その影は腕を動かし、後ろの行進を止めさせる。それから、一人で歩いてきた。
「……ケイ」
「分かってる。俺が行く」
魔王の相手となれば、俺の出番だ。
俺も魔王に近づくために歩き出した。それを止める者はいない。みんな、魔王に敵わないと思っているからだ。唯一敵うとすれば……俺しかいない。だから邪魔をしない。
……正直、自分はそこまで担がれる存在じゃないと思っていた。今までは。けど、俺には力がある。みんなが俺を想い、俺がみんなを想うことで発動するスキルが。

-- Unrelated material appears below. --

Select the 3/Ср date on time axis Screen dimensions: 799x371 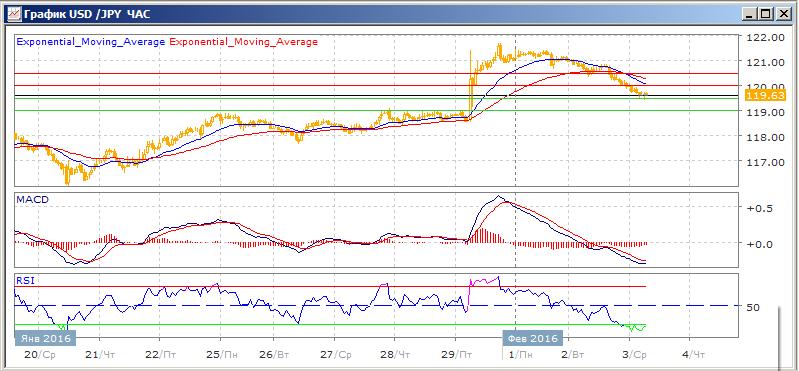[635, 354]
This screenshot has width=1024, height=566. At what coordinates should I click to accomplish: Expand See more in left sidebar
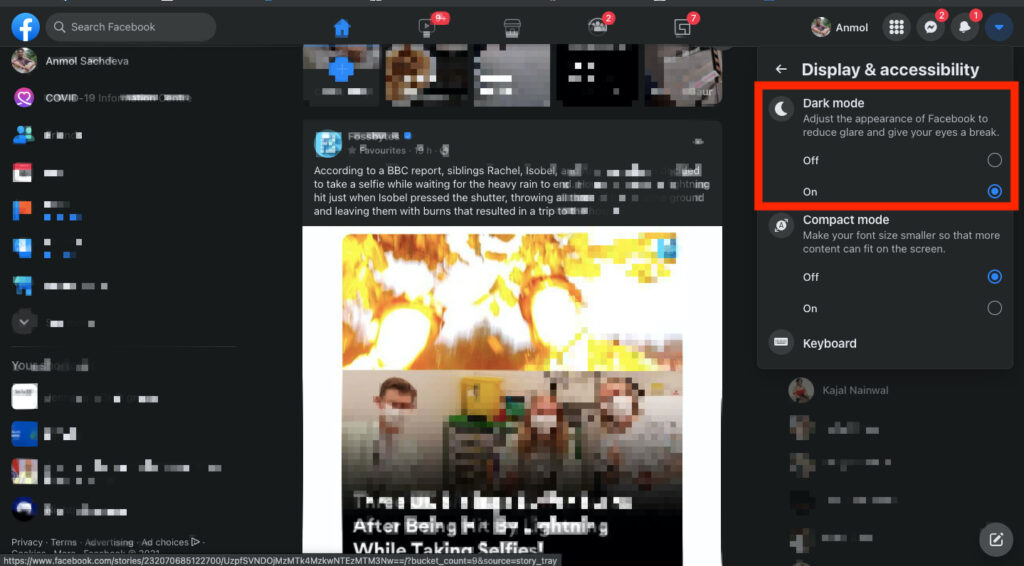pos(24,322)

このスキルを使って魔王を倒す。これが俺に与えられた役目なんだ。そのために俺は生きてきた。
今ならそんな気がするよ。
魔王と対峙する。
この瞬間、俺は初めて魔王の存在を確認した。奴は意外にも細身の男性に見えた。
腕は細く、長身であり、顔も整っている。まとっている衣服は高級そうなシルクであり、権力を見せつけている。
「お前がケイか?」
「……ああ。そうだ」
俺の言葉に魔王が不敵に微笑んだ。
「……フッ。貴様のような奴に『調整』と『奪取』が殺されたのか」
「だったら何だってんだ」
「いや……すまなかったケイ。奴らは『弱すぎた』な」
「何だと?」
「今まで自分の力が試せず不満だっただろう。だが安心してくれ。貴様はここで死ぬ」
「……その言葉。そっくりそのまま返してやるよ」
「それを言うほど、お前は強いのか?」
「ああ!」
すでに引き抜いていた剣を持って魔王に突撃する。
奴を倒せれば、争いは終わる。人間とモンスターの新しい未来が始まるんだ。
しかし、魔王は動じない。それどころか、人差し指をチョイと動かすことしかしない。
俺を挑発するためだけの行動か? そう思った瞬間、俺は血を吐き出していた。
「ガッ!?」
背中に空気を感じる。いや、これは体の中心に穴を空けられたんだ。
たった指を動かすだけで、魔王はこれだけの力を誇るのか!?
正直、サマリの魔法が無かったら死んでいた。彼女から受け継いだ力のおかげで、俺はすぐに回復することができ、反撃することも可能だった。
残像がかき消されるくらい素早く剣を振るう。魔王の首を狙い、一発で仕留める。
「ほう」
「ぐっ……!!」
そんな俺の剣撃も、魔王にとっては無力同然だ。
魔王は避けることすらせず、俺の剣を首筋で受け止めていたのだ。そこから先へ、俺は切断することができない。
どんなに力を込めても、みんなの想いを込めたとしても、魔王は動じず俺の剣は沈黙を保っていた。
「な……何だと……!?」
「これがお前の力か。それだけの力で今まで生きてきたというのか」
「ま……まだまだ!!」
「劣等種である人間が、優位種であるモンスターに敵うわけがない。死ぬ間際にそれを学べたとは……感謝した方がいいな」
「まだ……俺は死んじゃいねぇ!!」
「これから死ぬのだよ」
「ガハッ!!」
避ける間もなく、魔王の拳が俺の胸へとめり込んでいく。そのまま、俺は空高く浮かび上がってしまった。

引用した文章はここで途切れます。